**What you will do:** Wherever the string "input" shows up in the records below, return that line.

**Source material:**
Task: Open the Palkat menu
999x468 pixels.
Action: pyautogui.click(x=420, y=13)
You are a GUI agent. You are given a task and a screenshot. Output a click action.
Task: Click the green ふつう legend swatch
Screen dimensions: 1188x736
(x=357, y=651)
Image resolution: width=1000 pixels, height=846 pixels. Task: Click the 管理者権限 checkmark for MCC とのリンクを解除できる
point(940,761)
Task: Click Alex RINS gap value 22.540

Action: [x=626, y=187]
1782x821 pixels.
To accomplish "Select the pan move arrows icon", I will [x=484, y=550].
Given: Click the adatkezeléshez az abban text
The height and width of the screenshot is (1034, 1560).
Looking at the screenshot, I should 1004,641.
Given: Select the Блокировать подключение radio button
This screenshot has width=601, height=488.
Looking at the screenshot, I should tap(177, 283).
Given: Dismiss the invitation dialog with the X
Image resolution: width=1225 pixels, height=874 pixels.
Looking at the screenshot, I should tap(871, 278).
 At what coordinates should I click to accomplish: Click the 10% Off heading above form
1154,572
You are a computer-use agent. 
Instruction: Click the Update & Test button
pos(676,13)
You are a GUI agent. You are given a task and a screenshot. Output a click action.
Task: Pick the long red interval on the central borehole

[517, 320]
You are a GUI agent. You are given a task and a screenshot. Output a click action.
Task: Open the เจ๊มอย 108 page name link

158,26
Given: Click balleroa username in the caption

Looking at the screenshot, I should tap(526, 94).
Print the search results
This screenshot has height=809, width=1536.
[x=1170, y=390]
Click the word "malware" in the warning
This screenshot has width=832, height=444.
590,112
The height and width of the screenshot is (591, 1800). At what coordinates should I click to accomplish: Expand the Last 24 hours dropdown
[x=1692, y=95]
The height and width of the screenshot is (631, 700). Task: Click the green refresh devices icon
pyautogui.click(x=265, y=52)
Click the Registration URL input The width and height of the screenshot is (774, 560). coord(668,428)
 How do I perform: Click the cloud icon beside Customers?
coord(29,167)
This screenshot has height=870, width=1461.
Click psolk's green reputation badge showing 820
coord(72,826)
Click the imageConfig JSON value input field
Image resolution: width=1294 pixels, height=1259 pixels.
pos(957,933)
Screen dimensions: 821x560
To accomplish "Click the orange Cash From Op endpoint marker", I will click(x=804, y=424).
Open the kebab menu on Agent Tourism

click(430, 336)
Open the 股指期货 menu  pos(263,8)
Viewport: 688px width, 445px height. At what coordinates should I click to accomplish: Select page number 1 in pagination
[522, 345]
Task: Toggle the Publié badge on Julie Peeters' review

**Exercise solution:**
Click the Registration URL input The width and height of the screenshot is (774, 560). coord(668,428)
Click the imageConfig JSON value input field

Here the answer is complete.